Mia, startled, opened her eyes wide.

“You want a powerful sponsor to introduce your Marsha to Society, and I am more than happy to bring her and Frances out together, my dear. Marsha is a very prettily behaved girl, and will be a credit to you and to me.”

Mia laughed. “I was wondering how to work around to the subject, Aunt Eleanor. I should have known you would see right through me.”

“It won’t be entirely straightforward, my dear,” Eleanor warned. “Thanks to that horrid man that kidnapped Dan all those years ago, everyone who was out in Society when you brought the children back from South Africa know what their mother was to your husband. Most people won’t be rude to Marsha’s face, not when she is sponsored by your family and mine.

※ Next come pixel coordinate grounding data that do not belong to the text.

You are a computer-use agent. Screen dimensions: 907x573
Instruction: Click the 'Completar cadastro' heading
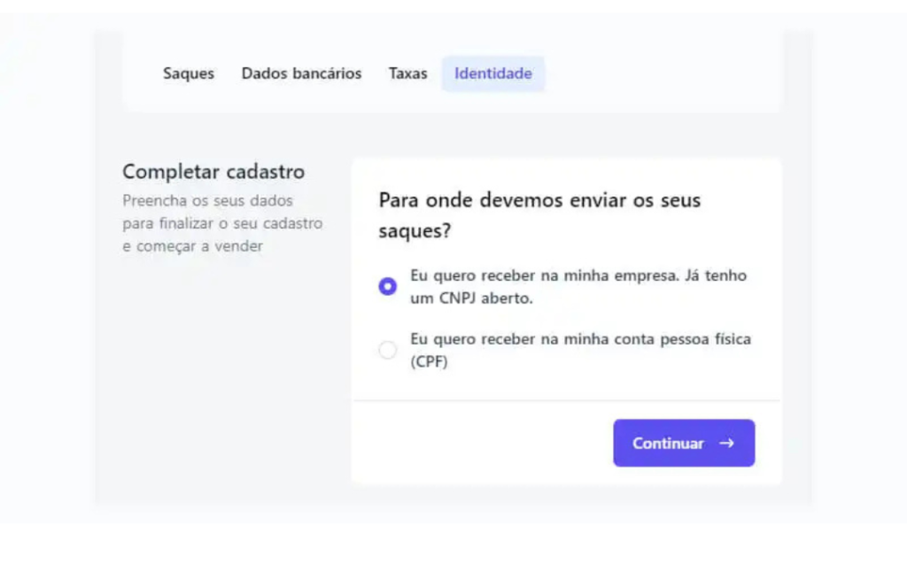click(213, 171)
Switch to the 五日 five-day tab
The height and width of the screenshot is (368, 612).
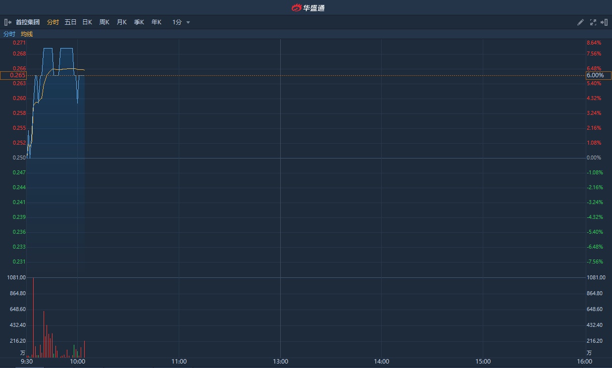(70, 22)
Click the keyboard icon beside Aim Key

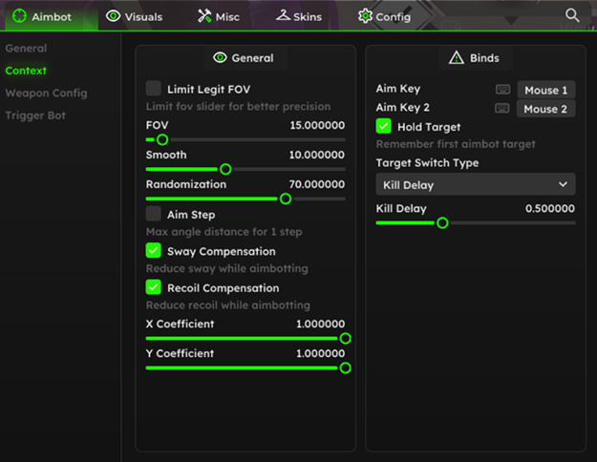tap(503, 90)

But they will talk behind our backs, I cannot deny it.”

“Talk behind our backs, I can handle,” Mia commented, “and the children all know the truth, so they cannot be hurt by having it disclosed.” She frowned. “But will they really invite her to their homes? Will she have suitors?”

“The highest sticklers will ignore her,” the duchess said. “She might not receive tickets for Almacks. But for the most part, Society will pay lip service to story you tell them, since what you tell them is supported by the Redepennings, the Winshires, the Haverfords and all our connections.” She returned Mia’s tentative smile.

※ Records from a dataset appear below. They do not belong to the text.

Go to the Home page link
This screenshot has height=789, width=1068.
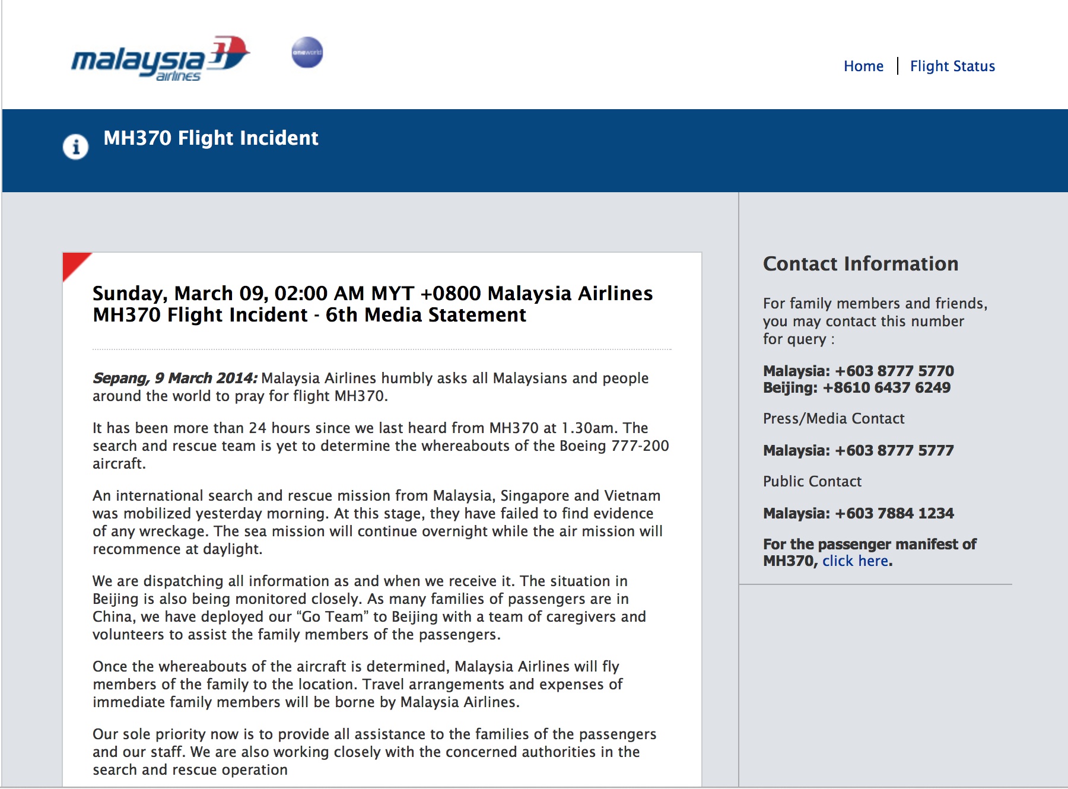pos(863,66)
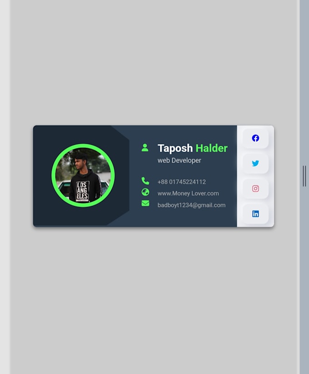The height and width of the screenshot is (374, 309).
Task: Select the web Developer job title
Action: pyautogui.click(x=179, y=160)
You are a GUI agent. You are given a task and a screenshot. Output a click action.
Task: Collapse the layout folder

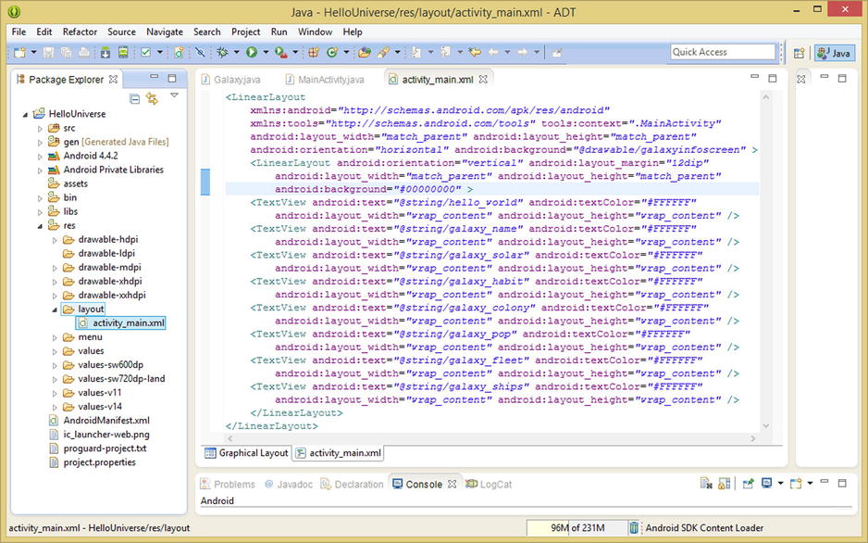[55, 309]
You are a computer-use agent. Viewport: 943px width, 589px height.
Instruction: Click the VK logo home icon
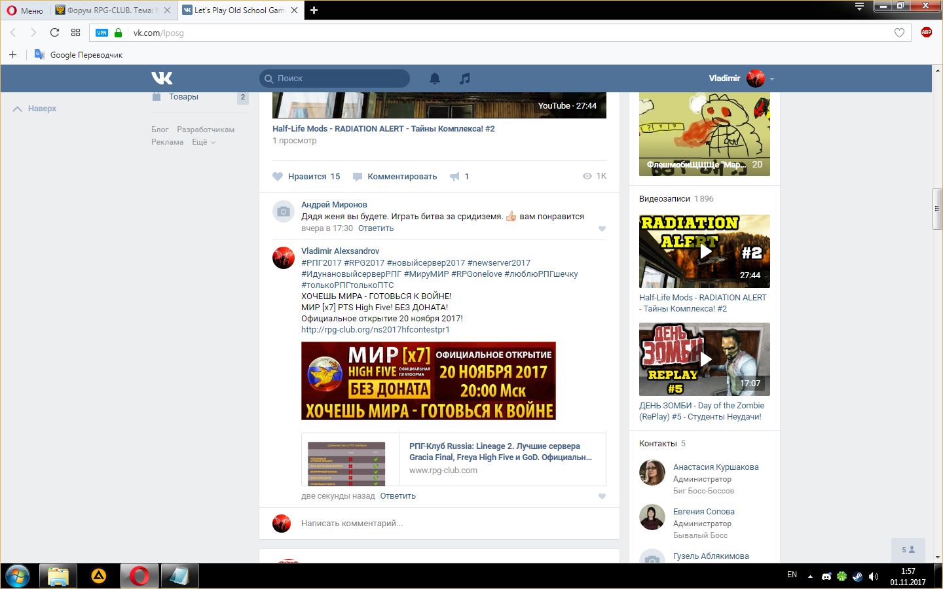(x=162, y=79)
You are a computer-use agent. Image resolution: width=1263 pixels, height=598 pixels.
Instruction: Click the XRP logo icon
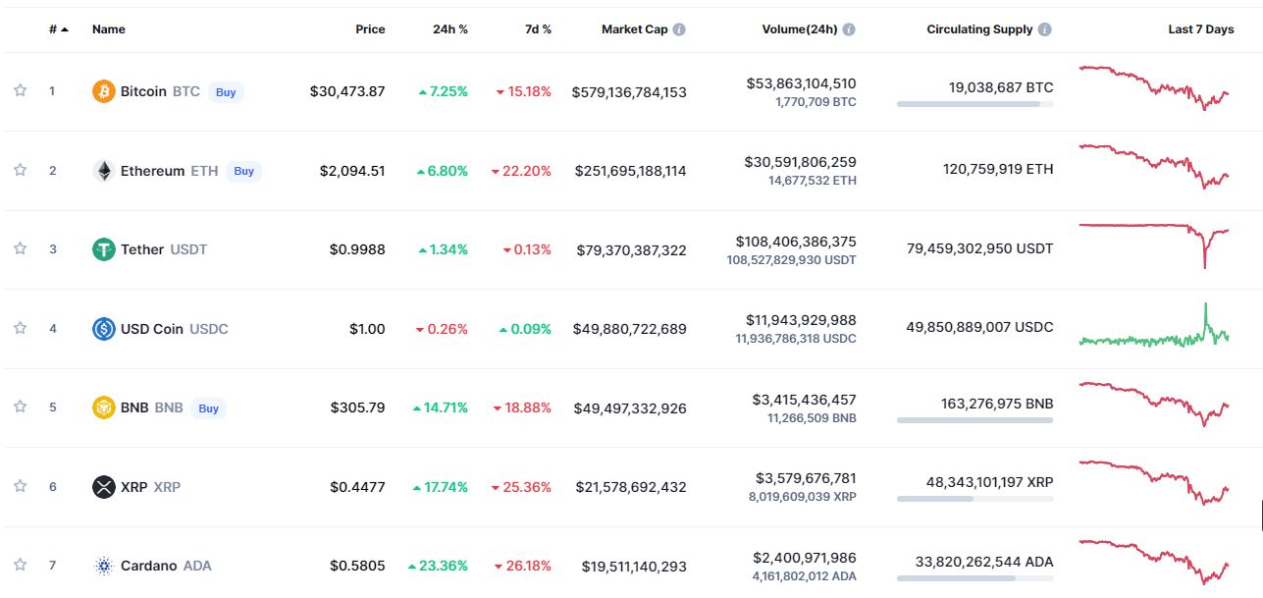[104, 487]
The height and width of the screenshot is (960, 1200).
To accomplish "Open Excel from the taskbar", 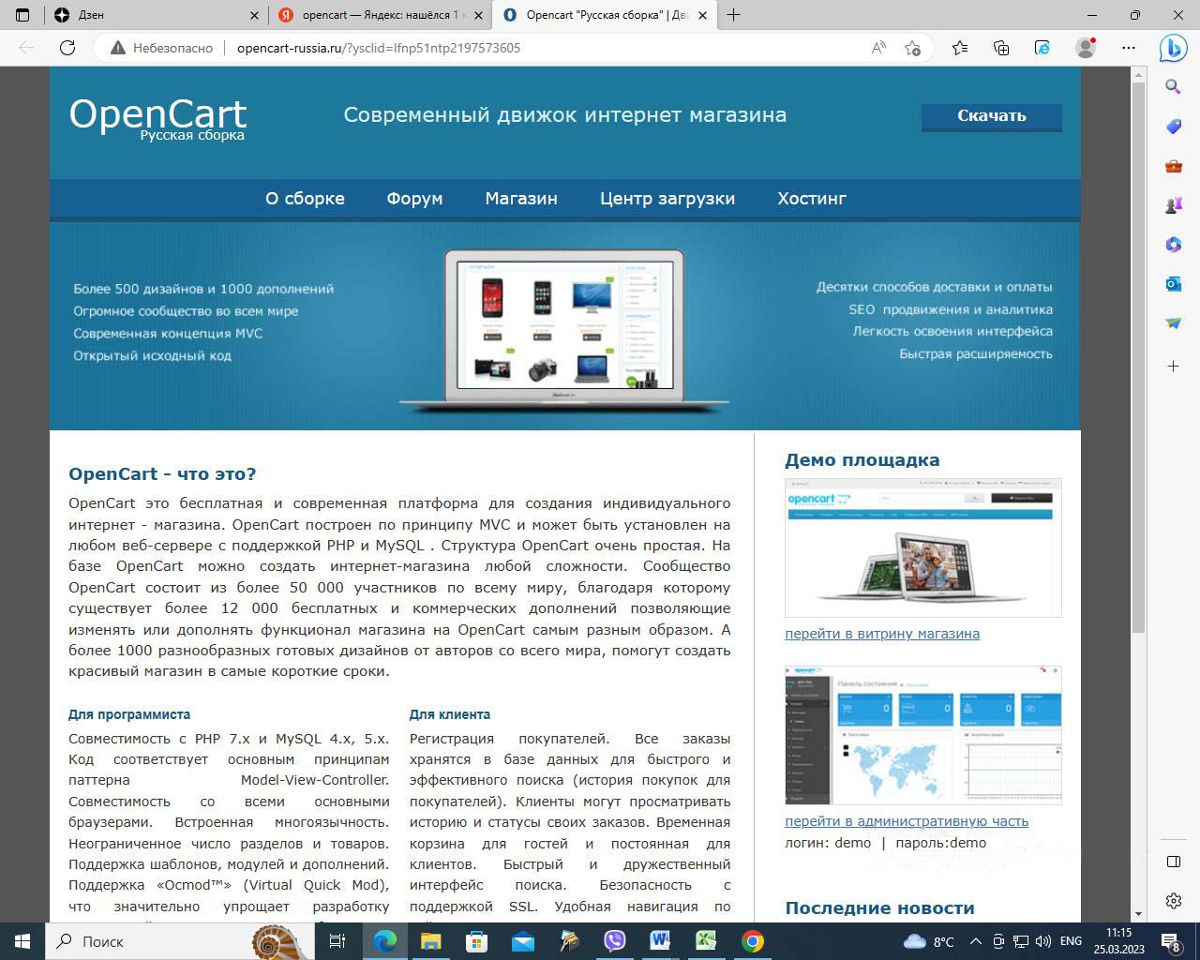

“I have done this before, my dear, and am about to do it again. All the world knows my wards are more closely related to the previous duke than we admit, but as long as I insist that they are distant connections, born within wedlock to parents who died and begged me to take them in, they all pretend to believe it. As to suitors, Matilda married well, and my poor Jessica’s problems had nothing to do with her bloodlines — the match seemed a good one at the time. I expect Frances to also make an excellent marriage.”

Mia shook her head slowly. “They are wards to a duchess. Jules and I are very ordinary by comparison. We can dower our girls, though, and as long as we can protect them from direct insult, we do not wish to deny them the same debut as their cousins and their younger sisters.”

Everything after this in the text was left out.